Supreme Court told the Delhi government that it has opened all schools in the national capital and now children lungs are exposed to the pollutants. "This is not the Centre's but your jurisdiction. What is happening on that front?" the apex court asked the Delhi government.
The Supreme Court also questioned the Centre over blaming farmers alone for the rising pollution levels, saying, “Why are you projecting like (the) pollution is because of farmers? It is only certain percentage of pollution. What about the rest? What are you doing to control the pollution in Delhi?”
The Supreme Court posted the hearing of the air pollution case on 15 November and asked the Centre to inform it about the steps taken to control it.
The Supreme Court’s hearing came as Delhi woke up to a thick layer of smog and an air quality index measuring 499 on Saturday.
The Ministry of Earth Science's air quality monitor, System of Air Quality and Weather Forecasting And Research (SAFAR), placed Delhi's air quality in the 'severe' category.
According to the government agencies, an AQI between 0-50 is considered good, 51-100 is satisfactory, 101-200 moderate, 201-300 poor, 301-400 very poor and 401-500 are marked as severe/hazardous.
On Friday too, Delhi suffered from poor air quality with an AQI of 471. The high levels prompted authorities to instruct citizens to avoid outdoor activities and told government and private offices to cut vehicle use by at least 30 percent.
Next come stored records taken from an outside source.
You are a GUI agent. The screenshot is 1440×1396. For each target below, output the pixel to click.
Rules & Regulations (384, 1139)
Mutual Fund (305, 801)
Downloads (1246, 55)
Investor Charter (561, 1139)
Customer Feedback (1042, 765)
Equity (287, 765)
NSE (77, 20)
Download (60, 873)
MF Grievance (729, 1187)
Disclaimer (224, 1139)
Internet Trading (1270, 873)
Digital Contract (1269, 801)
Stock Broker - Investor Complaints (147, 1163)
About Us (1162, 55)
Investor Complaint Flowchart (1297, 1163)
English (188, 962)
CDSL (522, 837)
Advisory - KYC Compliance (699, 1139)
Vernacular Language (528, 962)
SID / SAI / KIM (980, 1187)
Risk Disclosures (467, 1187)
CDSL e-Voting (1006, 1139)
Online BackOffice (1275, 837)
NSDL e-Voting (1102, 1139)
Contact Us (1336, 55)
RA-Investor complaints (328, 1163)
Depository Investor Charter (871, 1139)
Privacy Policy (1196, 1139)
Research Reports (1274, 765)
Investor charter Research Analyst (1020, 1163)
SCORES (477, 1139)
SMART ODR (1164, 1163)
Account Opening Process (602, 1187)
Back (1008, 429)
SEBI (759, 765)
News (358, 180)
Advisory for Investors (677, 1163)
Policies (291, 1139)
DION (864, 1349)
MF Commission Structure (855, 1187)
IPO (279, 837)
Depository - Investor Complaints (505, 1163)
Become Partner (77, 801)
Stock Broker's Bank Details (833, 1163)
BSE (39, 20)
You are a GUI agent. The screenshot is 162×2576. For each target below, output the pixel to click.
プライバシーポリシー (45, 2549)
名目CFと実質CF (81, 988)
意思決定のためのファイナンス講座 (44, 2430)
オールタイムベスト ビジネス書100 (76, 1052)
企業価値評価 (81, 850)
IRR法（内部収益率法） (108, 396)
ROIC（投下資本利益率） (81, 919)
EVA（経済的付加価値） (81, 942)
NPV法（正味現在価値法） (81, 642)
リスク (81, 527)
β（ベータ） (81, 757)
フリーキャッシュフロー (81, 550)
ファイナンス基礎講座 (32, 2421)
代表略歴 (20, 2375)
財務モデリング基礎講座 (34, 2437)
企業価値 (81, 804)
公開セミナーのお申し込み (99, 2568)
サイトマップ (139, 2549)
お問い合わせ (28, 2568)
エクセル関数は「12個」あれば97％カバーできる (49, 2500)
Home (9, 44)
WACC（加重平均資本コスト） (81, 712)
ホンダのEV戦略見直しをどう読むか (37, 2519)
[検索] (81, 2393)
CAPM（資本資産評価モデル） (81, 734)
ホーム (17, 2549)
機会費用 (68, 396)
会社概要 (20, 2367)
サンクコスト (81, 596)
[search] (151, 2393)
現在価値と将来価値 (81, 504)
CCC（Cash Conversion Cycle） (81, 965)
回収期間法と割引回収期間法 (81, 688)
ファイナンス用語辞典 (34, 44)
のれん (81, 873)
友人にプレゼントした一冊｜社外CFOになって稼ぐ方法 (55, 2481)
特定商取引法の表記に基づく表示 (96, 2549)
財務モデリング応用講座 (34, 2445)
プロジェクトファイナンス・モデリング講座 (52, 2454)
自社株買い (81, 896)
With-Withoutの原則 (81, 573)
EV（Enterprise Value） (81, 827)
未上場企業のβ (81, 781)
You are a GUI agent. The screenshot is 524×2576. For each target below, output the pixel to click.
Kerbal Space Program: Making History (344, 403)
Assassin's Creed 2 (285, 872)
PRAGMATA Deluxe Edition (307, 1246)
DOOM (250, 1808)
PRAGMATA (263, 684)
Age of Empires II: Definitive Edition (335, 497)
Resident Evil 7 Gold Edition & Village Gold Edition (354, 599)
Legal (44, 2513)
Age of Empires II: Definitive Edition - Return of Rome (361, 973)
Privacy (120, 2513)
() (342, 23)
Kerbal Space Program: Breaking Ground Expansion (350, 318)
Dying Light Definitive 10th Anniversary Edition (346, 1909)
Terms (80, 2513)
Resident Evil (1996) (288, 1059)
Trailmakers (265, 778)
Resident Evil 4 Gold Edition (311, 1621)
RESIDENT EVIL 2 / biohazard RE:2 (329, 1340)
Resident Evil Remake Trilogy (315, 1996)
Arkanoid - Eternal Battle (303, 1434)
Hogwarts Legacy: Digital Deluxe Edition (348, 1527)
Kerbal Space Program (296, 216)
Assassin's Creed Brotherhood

The situation in Delhi has been exacerbated by the farm fires, which according to authorities accounted for 35 percent of the pollution on Friday.
According to an analysis by the Delhi Pollution Control Committee, people in Delhi breathe the worst air between 1 November and 15 November every year. The city has recorded severe air quality on six of the last eight days after Diwali.
Meanwhile, Noida in Uttar Pradesh also recorded ‘severe’ air quality with the concentrations of PM10 and PM2.5 particles standing at 772 and 523 respectively. Haryana’s Gurugram, too, witnessed ‘severe’ air pollution level.